- _DESCRIPTION OF THE TASK_:
Output as a JSON list of strings, one string per line, the stretch of data from the line containing "Favorite Bitcoin with its star icon" through the line containing "coord(82,245)", skipping blank lines and leaving out the pictures.

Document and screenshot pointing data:
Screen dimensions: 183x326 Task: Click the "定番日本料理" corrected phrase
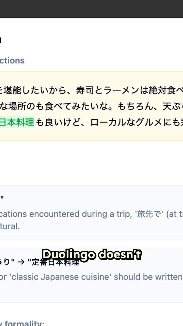[x=53, y=262]
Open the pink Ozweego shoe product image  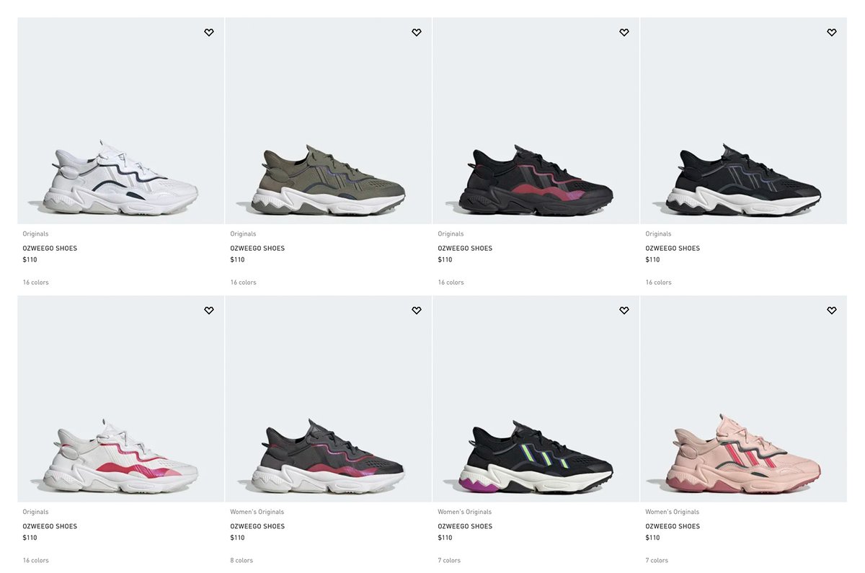(x=744, y=399)
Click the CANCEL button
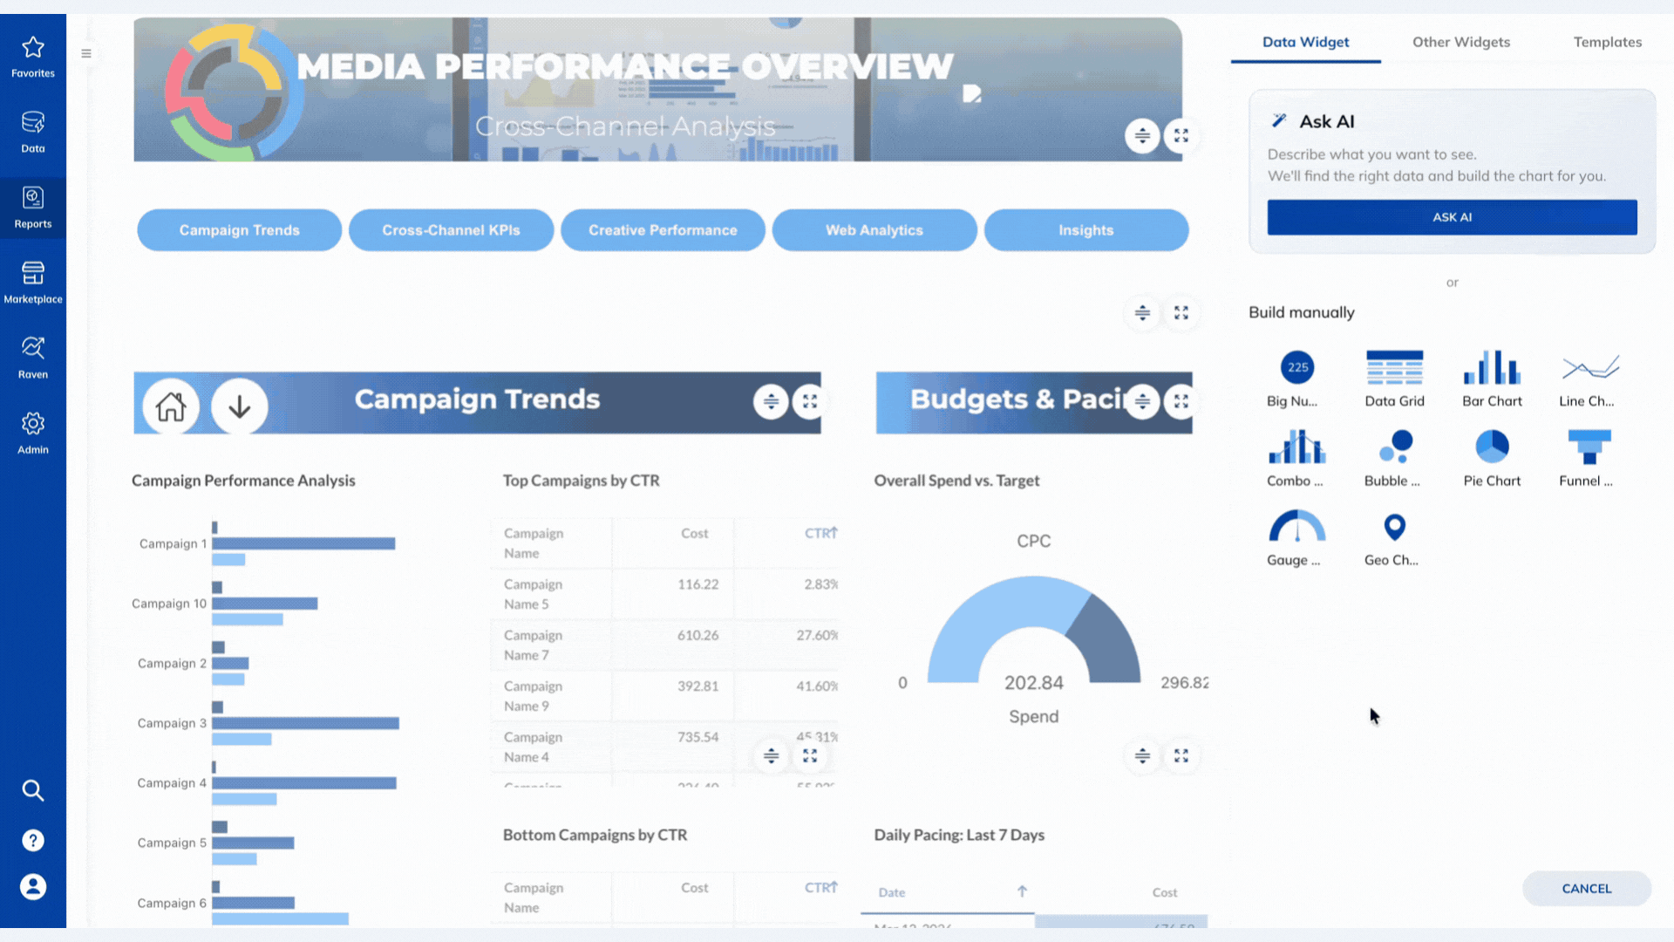1674x942 pixels. click(1586, 888)
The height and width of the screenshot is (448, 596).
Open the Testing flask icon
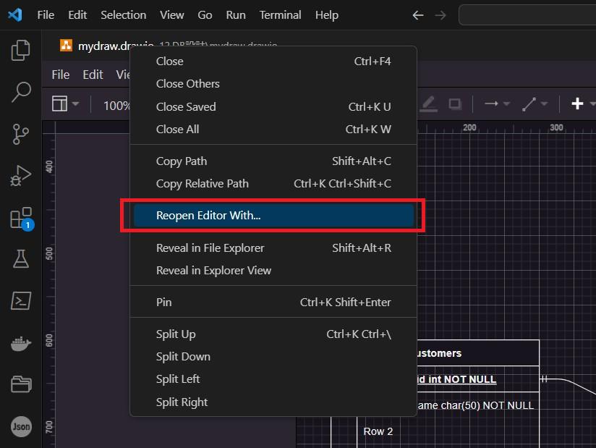pos(21,258)
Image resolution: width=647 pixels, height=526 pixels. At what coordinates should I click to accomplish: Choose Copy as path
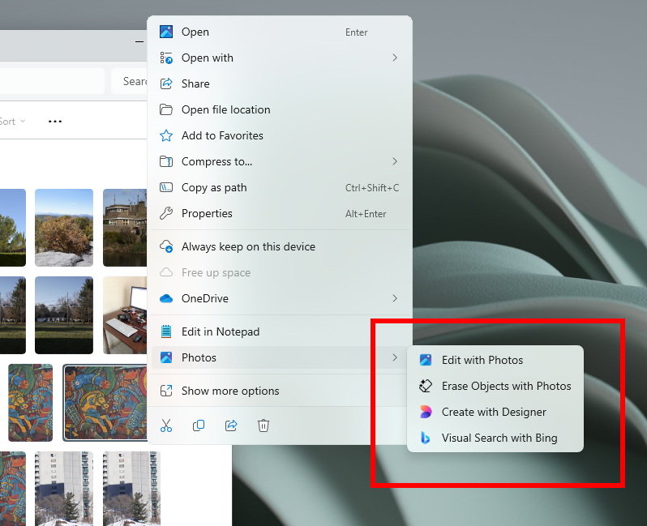(x=214, y=187)
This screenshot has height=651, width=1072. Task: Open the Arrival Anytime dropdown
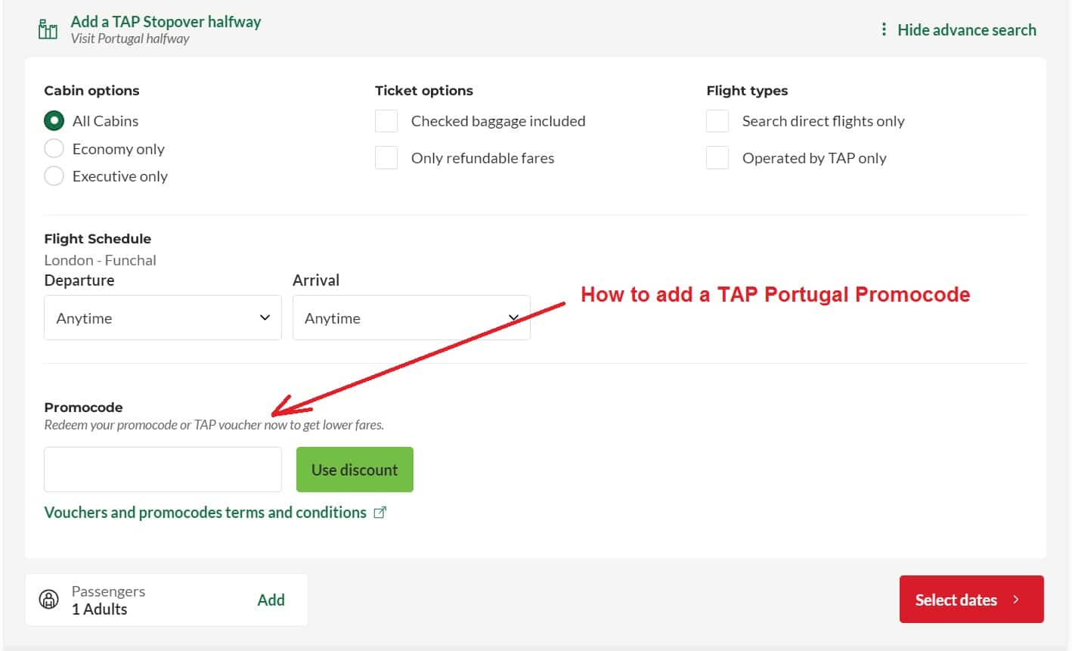411,318
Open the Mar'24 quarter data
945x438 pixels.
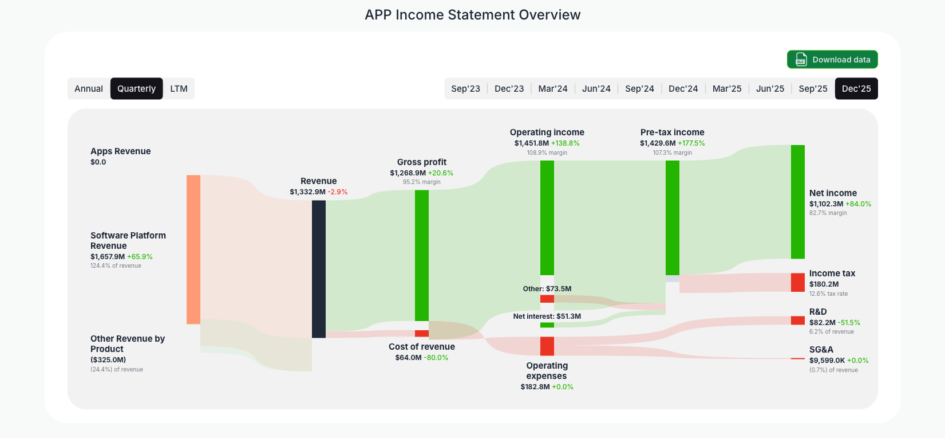point(552,88)
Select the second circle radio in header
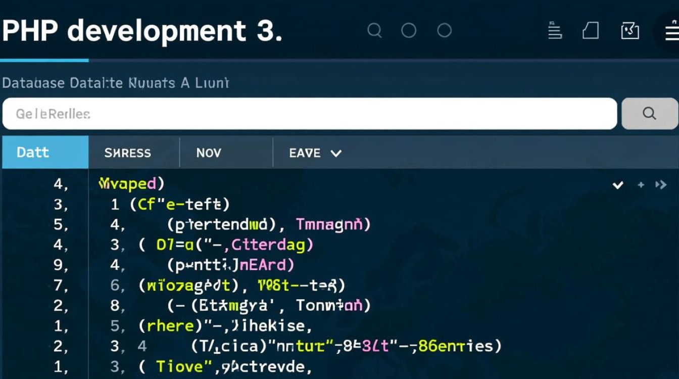Screen dimensions: 679x379 click(444, 31)
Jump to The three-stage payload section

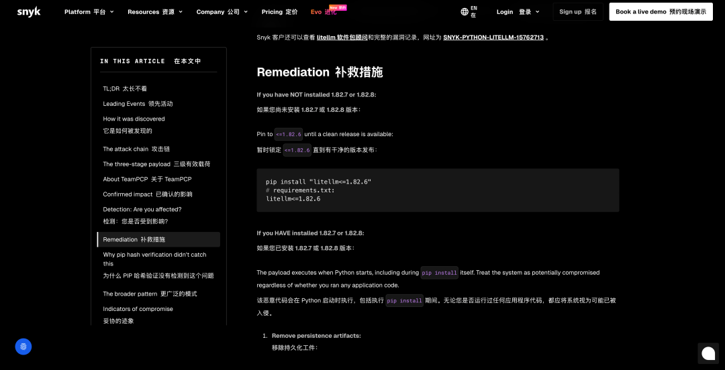click(x=156, y=164)

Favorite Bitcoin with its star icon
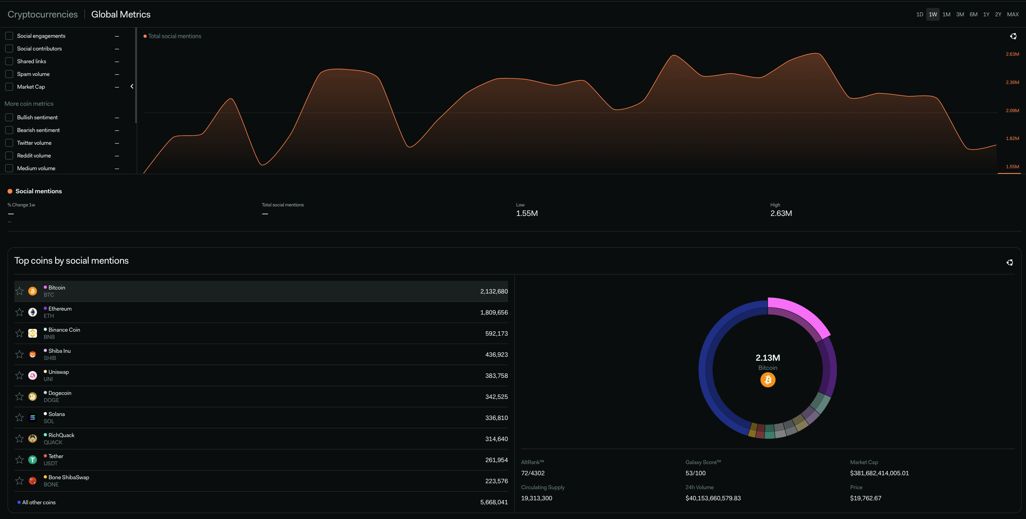20,291
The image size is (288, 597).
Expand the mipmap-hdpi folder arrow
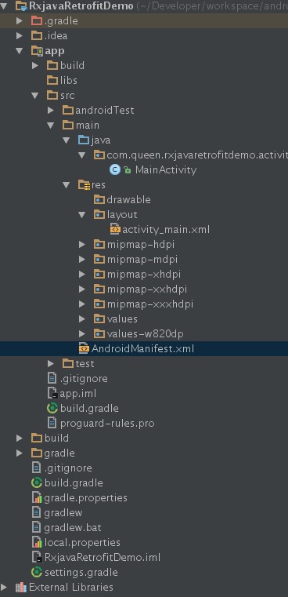coord(82,245)
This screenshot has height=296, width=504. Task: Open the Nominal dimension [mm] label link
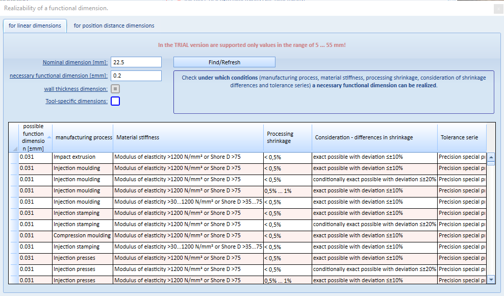tap(75, 62)
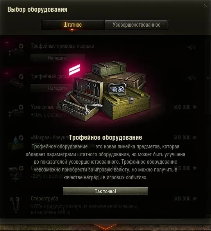This screenshot has width=211, height=231.
Task: Expand the orange chevron at window bottom
Action: point(106,227)
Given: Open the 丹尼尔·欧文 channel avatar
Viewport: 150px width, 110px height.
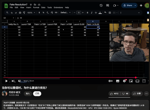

- _SOLVED PROBLEM_:
[
  "Favorite Bitcoin with its star icon",
  "20,291",
  "The image size is (288, 597).",
  "Expand the mipmap-hdpi folder arrow",
  "coord(82,245)"
]